Dry-Sear the Mushrooms

  • Heat a wok without oil. Add sliced king oyster mushrooms and cook until they release moisture and brown.
    3 large king oyster mushrooms, 2 tablespoon vegetable oil

Add Oil & Eggplant

  • Add 1.5 tablespoon vegetable oil and the sliced Chinese eggplant (cut into strips, then quartered). Stir fry until soft and slightly caramelized.
    3 Chinese eggplants

Add Aromatics

  • Add minced garlic, ginger powder, and Chinese five spice.

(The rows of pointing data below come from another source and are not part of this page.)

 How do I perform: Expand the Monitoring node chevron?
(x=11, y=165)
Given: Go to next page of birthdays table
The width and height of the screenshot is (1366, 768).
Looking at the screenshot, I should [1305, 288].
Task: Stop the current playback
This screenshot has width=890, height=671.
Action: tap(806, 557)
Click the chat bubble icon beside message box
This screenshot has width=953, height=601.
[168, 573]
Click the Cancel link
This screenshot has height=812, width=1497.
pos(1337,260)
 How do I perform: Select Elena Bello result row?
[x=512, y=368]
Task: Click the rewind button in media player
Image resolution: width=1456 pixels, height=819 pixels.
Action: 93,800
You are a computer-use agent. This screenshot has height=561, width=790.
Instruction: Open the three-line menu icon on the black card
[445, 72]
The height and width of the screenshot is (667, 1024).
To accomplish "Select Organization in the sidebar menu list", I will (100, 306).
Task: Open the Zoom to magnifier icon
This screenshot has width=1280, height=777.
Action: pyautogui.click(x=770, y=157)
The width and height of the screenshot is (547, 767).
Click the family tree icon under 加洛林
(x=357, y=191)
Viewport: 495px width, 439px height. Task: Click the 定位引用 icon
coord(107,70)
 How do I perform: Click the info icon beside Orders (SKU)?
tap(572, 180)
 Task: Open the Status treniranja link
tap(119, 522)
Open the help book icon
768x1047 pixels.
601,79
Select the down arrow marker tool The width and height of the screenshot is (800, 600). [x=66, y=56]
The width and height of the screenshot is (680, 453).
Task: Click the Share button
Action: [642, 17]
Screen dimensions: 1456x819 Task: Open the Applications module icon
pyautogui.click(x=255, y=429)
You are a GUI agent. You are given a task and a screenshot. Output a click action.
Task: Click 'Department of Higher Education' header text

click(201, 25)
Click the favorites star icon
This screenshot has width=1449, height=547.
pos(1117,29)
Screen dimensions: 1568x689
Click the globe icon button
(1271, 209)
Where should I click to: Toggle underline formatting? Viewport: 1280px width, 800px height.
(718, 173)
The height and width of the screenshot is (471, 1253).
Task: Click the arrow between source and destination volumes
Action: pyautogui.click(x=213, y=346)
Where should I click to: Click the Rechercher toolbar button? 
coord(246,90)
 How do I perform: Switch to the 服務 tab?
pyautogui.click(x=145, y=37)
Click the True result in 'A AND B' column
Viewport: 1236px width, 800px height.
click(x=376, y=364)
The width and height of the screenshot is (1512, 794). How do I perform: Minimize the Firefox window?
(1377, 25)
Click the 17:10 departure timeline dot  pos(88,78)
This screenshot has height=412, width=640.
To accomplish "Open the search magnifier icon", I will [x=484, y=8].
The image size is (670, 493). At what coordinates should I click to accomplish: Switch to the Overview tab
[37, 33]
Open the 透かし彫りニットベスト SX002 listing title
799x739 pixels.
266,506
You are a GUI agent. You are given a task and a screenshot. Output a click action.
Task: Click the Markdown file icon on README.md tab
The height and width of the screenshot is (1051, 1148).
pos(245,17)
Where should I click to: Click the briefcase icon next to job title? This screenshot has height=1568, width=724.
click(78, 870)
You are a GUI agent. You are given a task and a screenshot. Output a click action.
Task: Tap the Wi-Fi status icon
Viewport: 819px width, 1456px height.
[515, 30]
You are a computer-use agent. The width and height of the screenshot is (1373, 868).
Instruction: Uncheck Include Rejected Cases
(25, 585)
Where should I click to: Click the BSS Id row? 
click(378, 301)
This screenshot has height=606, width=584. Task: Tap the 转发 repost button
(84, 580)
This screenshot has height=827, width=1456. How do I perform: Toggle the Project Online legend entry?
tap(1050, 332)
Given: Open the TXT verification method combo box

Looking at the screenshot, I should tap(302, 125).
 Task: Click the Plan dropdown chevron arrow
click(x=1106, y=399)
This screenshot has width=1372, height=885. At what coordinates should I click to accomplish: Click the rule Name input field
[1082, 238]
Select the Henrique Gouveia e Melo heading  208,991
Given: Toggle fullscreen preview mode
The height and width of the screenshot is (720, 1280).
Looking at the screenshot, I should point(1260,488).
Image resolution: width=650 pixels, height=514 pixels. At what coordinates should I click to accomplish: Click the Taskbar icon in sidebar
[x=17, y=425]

Stir until fragrant.
    2 cloves garlic, ⅛ teaspoon ginger powder, a pinch of Chinese five spice

Prepare Sauce

  • In one bowl, mix regular soy, dark soy, and sugar.
    1.5 tablespoon regular soy sauce, 1.5 tablespoon dark soy sauce, 2 teaspoon sugar
  • In a second bowl, combine cornstarch and water to form a slurry.
    2 teaspoon cornstarch, ¼ cup + 3 tablespoon water

Cook Rice Cakes

  • Boil rice cakes for 3–5 minutes (soaking beforehand 20–30 minutes is optional). Drain well.
    400 g dry rice cakes

Combine

  • Add tofu and mushrooms to the eggplant. Add cooked rice cakes, then pour in the soy mixture followed by the slurry. Toss until glossy and coated.

Serve

  • Finish with chopped green onions. Serve warm.